Medication is by far the most common form of medical intervention for many acute and chronic conditions with around 280,000 items prescribed every day in Scotland, with around 21,000 items for respiratory medicines.[12] The term polypharmacy means “many medications” and is defined to be present when a patient takes two or more medications. Pharmacological therapy can be highly effective in preventing disease or slowing disease progression, with guidelines for single diseases recommending the use of a variety of evidence-based medicines. However, there is often a mismatch between prescribing guidelines for specific medical conditions and the range of clinical complexity found in individuals. It is important to note that polypharmacy is not necessarily a bad thing, it can be both rational and required.

To ensure outcomes from medication are optimised, and prescribing is appropriate and safe, the 7-Steps medication review process provides a clear structure for both the initiation of new and the review of existing treatments, and places an emphasis on ‘what matters to the individual’? A polypharmacy review (following the 7-Steps approach) should ensure optimal management of respiratory and other conditions. It should include addressing aggravating lifestyle factors and consideration of the most appropriate medication at the right dose, with regular review. The following 7-Steps are intended as a guide to structure the review process.

Step 1: Aim: What matters to the patient?

Step 2: Need: Identify essential drug therapy.

Step 3: Need: Does the patient take unnecessary drug therapy?

Step 4: Effectiveness: Are therapeutic objectives being achieved?

Step 5: Safety: Is the patient at risk of ADRs or suffers actual ADRs?

Step 6: Sustainability: Is therapy cost-effective and environmentally sustainable?

Step 7: Person-centred: Is the person willing and able to take therapy as intended?

The 7-Steps to appropriate polypharmacy demonstrate that the review process is not in fact a linear single event, but cyclical, requiring regular repeat and review (see Figure 1 above). The circle is centred on what matters to the individual, ensuring they are provided with the right information, tools and resources to make informed decisions about their medicines and treatment options. It should be used at both initiation and review of medicines.

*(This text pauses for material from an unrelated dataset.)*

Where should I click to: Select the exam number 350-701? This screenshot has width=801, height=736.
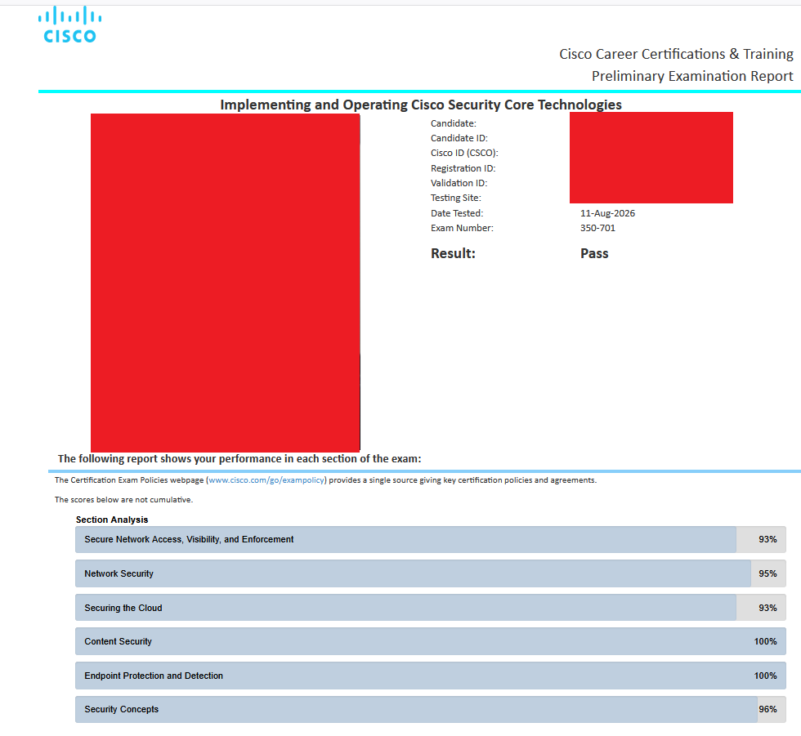pyautogui.click(x=597, y=228)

This is outlined in the Scottish Government’s Polypharmacy guidance[5] with accredited Polypharmacy training available on TURAS for prescribers (three points of external CPD by Royal College of Physicians, United Kingdom). The training equips healthcare professionals (including doctors, nurses and pharmacists) to undertake comprehensive person-centred medicines reviews. The training can be accessed at NHS Education for Scotland on TURAS learn. Find more information on the iSIMPATHY website.

Environmental impact of polypharmacy and healthcare

Over-prescribing is commonplace, accounting for at least 10% of all prescribed medications. It is estimated that up to 18% of unplanned hospital admissions are attributed to harm from medicines.[5] About half of these admissions are deemed to be preventable, through methods such as effective medicine review, following the 7-Steps polypharmacy review process.

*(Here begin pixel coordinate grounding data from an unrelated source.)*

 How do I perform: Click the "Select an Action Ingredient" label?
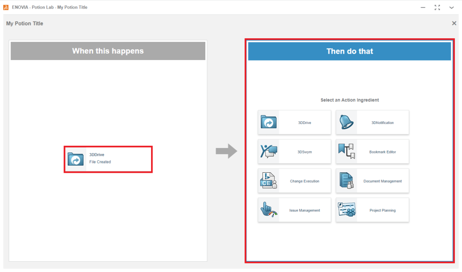(x=350, y=100)
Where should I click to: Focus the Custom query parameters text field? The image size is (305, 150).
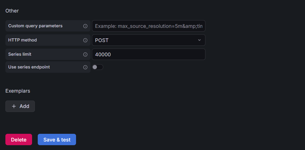coord(148,26)
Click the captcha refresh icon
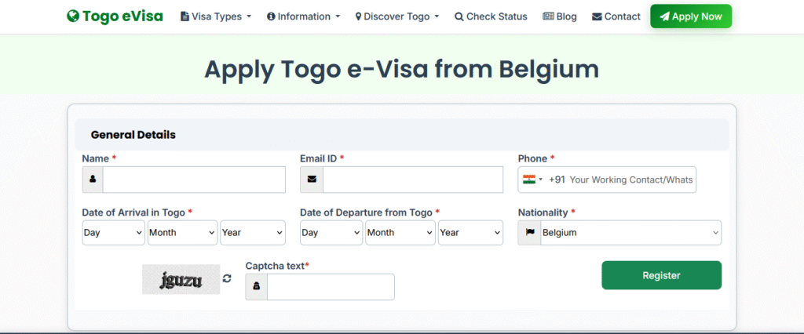The width and height of the screenshot is (804, 334). (228, 278)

The healthcare industry is increasingly asked to account for the negative environmental impact generated through providing medical care. In Scotland, every 10 days a 10-tonne truck of medicines waste (returned to community and hospital pharmacies) is transported for incineration. These are the associated costs for incineration; travel costs and the environment impact (see Figure 3 below) in addition to the direct costs of the unused medication.

Reduction of medicines waste can be achieved by ensuring appropriate prescribing and initiation of medicines, regular person-centred medication reviews and deprescribing where appropriate.

Reducing waste from medicines has a double carbon benefit by

  • reducing upstream emissions e.g. in distribution
  • downstream emissions, with fewer medicines to be disposed of

Medicines that are disposed of in general waste, poured down the sink or flushed down the toilet, increase the risk of environmental harm and may enter the human food chain in trace amounts.[13] Residues from medicines which are unused, not properly disposed of, or from those that pass through the body, can be found in water, soil and sludge and in organisms at all stages of their lifecycles. Further information is available using the SEPA data visualisation tool for Pharmaceuticals in the Water Environment.[14] With regard to inhalers, any remaining propellant gas in metered dose inhalers can be safely destroyed by incineration, which avoids it leaking into the atmosphere.

Unused or unwanted medicines should be returned to community pharmacy for safe disposal or recycling where available.

Figure 3: Annual cost of managing medicines waste in Scotland
Infographic showing the scale and cost of medicines waste in Scotland annually, including that 365 tonnes of medicines waste are incinerated each year, costing over a quarter of a million pounds with a CO2 impact of 28 car journeys around the world a year.